Sunday, December 6, 2009
Is Arnold Gaming This CalPERS Pension Contribution?
I just read that the Governator wants to pay CalPERS $4.8 billion next year rather than one of the lower and longer-term options CalPERS offered the state.
But is this more or less fiscally responsible than paying one of the lower options this year and more in later years? By paying more now, Arnold puts CalPERS more on the hook for their own promise of 7.75% per long-term-average year. I wager that CalPERS' calculations of the higher payments that the state would have to make later, if it contributed a lower amount next year, are based on that 7.75% assumption. Perhaps Arnold doesn't think the state's tax economy will grow 7.75% per year in the future. I would not predict it either. (Of course, taxes are not a fixed proportion of the economy.)

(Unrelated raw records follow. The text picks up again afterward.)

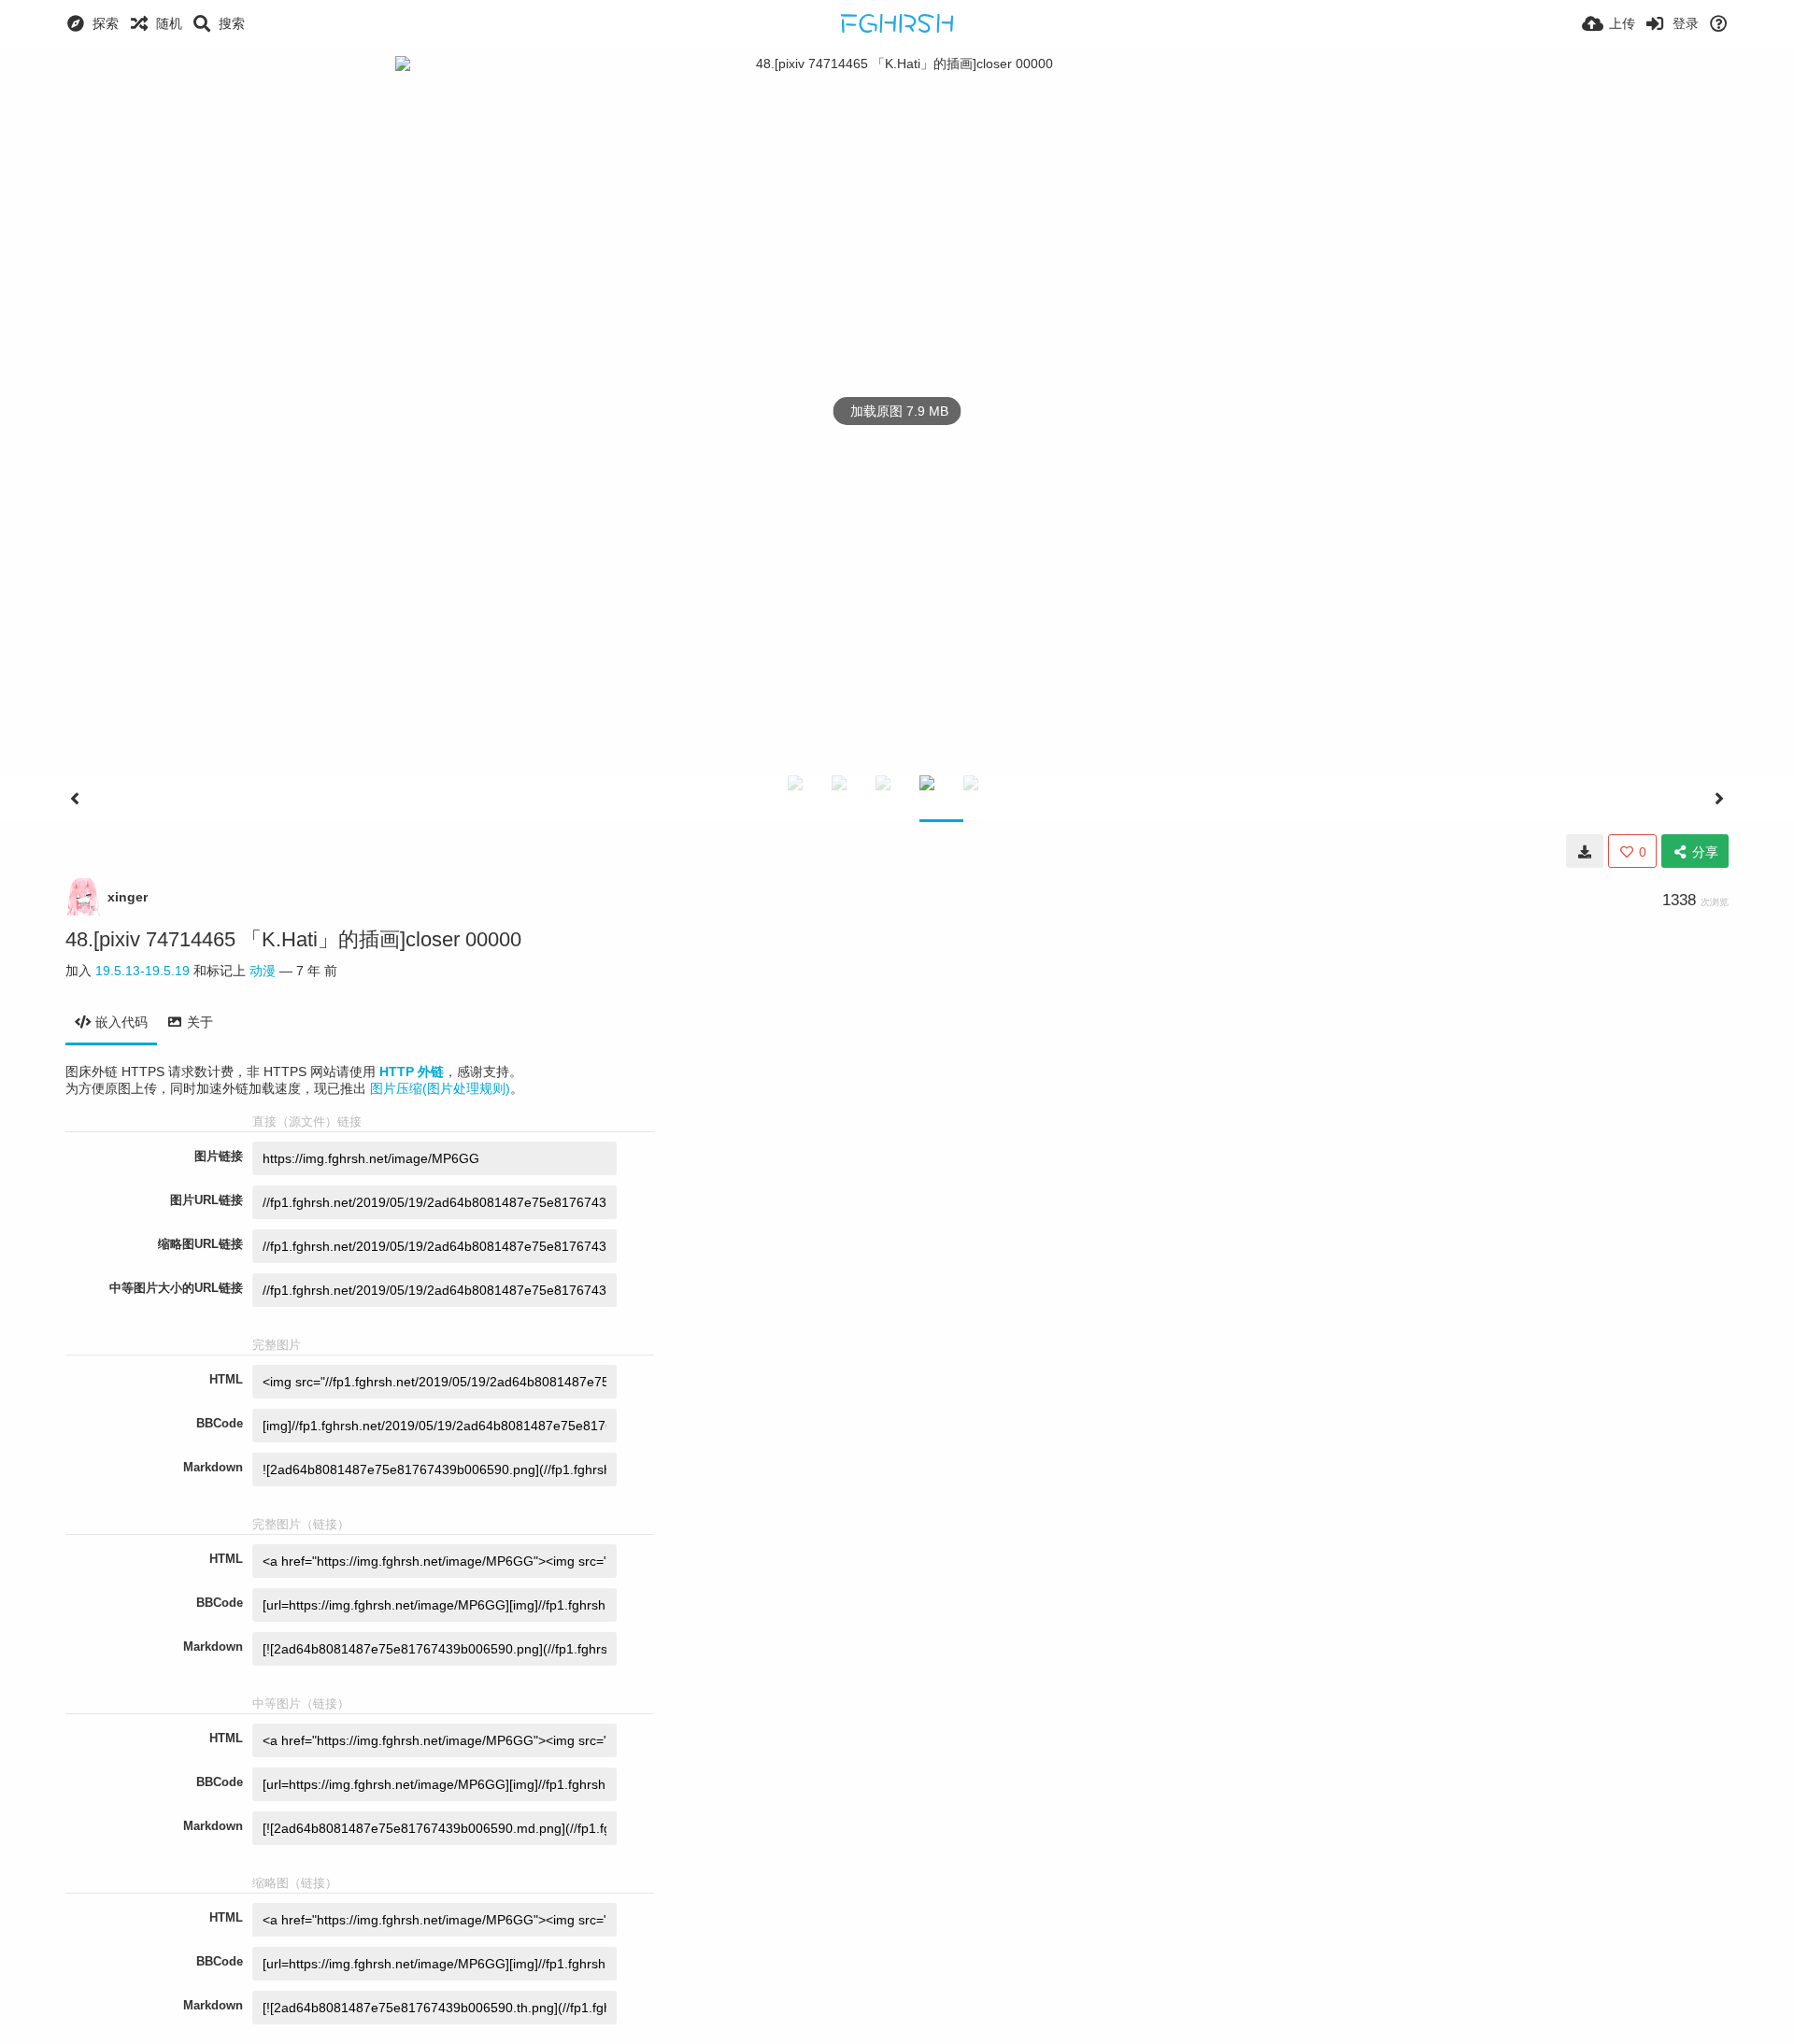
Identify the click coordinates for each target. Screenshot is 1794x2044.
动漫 (262, 970)
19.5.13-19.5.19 (142, 970)
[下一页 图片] (1719, 798)
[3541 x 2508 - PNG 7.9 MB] (1584, 851)
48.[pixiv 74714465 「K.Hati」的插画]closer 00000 (293, 939)
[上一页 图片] (74, 798)
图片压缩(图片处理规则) (440, 1088)
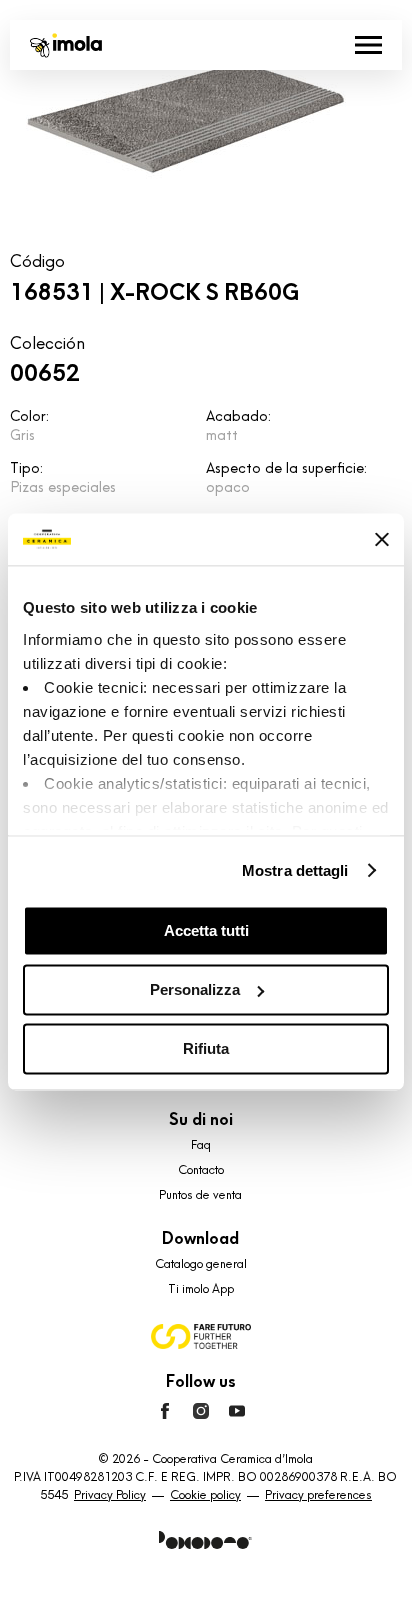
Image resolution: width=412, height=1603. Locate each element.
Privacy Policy (110, 1495)
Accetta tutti (206, 930)
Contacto (201, 1170)
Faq (201, 1145)
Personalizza (195, 989)
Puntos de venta (200, 1195)
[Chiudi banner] (382, 539)
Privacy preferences (318, 1495)
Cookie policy (205, 1495)
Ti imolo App (201, 1289)
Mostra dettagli (295, 870)
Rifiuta (206, 1048)
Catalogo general (201, 1264)
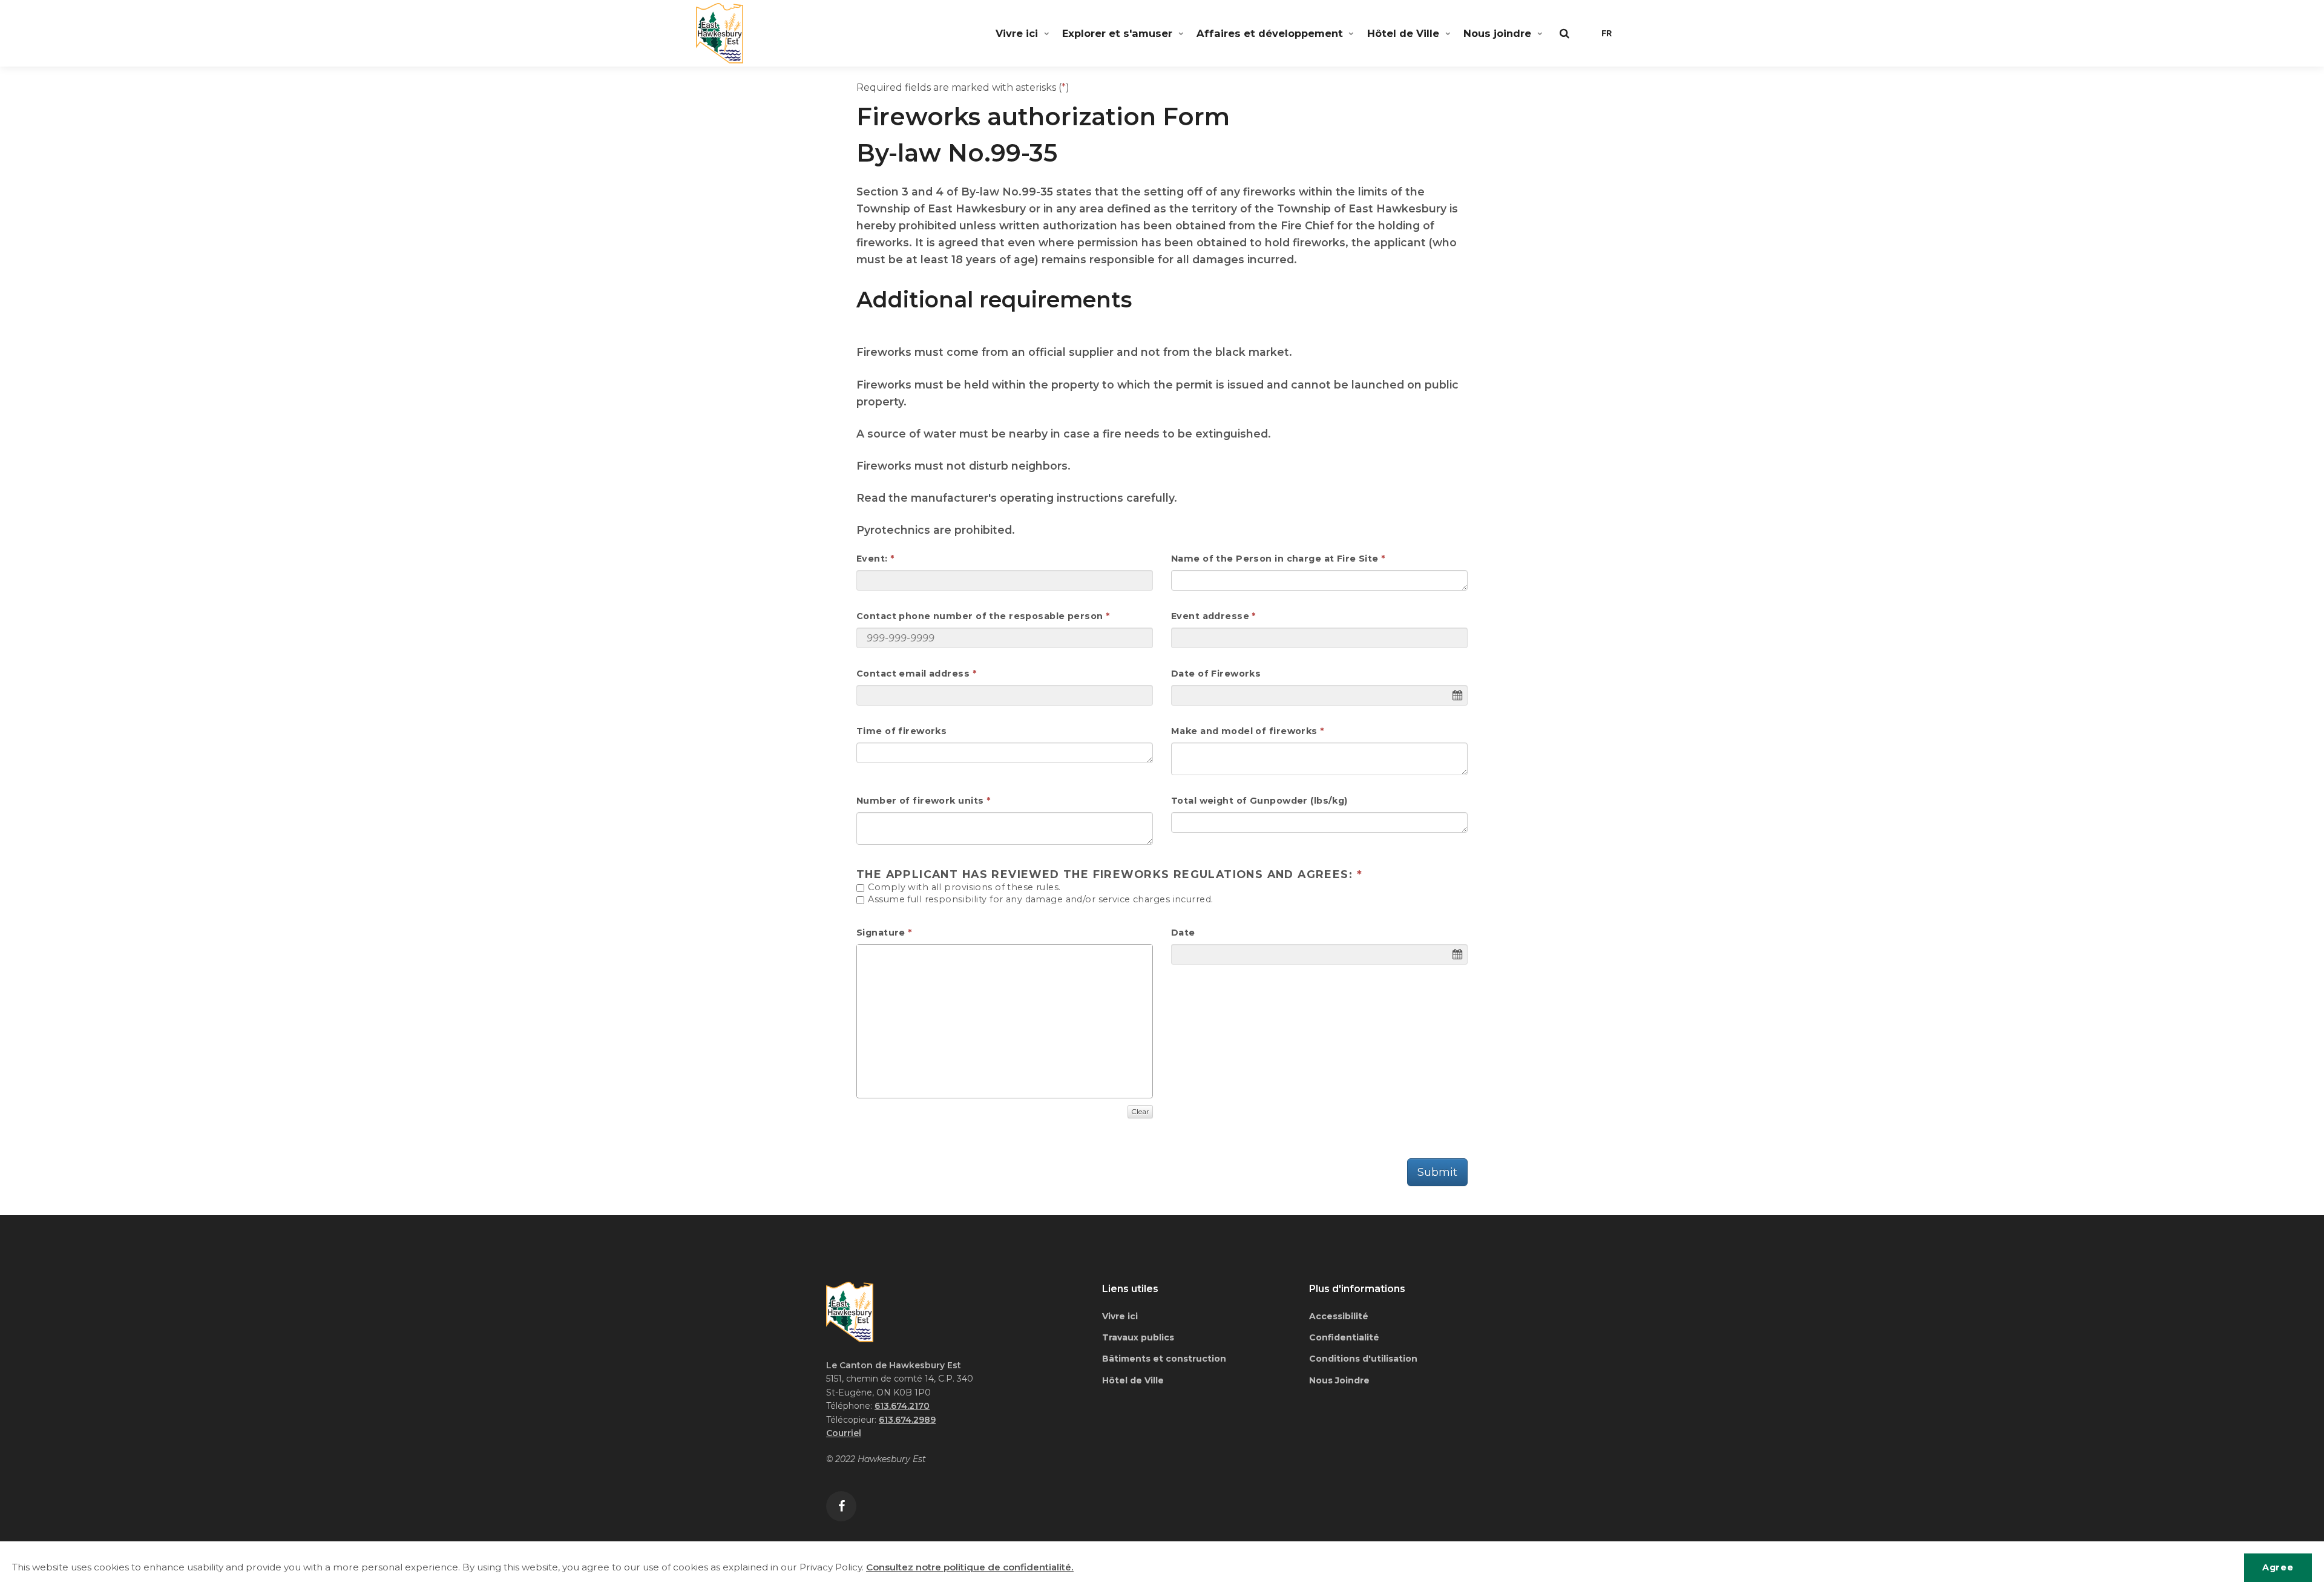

On the other hand, neither Arnold nor CalPERS have offered any answers to the questions above. How will CalPERS identify and invest in enterprises whose returns will fund retirees' pensions and whose workers will produce directly the most sustainable good and services? Will these enterprises offer 7.75% ROI? I would not predict that either.
But we don't need 7.75%, especially if we are investing in direct production such as properly civilizing and empowering our children. Or investing in ecovillage smart growth.
More immediate relief could come in the form of state retirees stepping up to the plate and en masse agreeing to progressive reductions in benefits, where the smallest pensions were maintained while the largest bore the brunt of an evidence-based sliding scale. Or CalPERS could invest in the state educational system.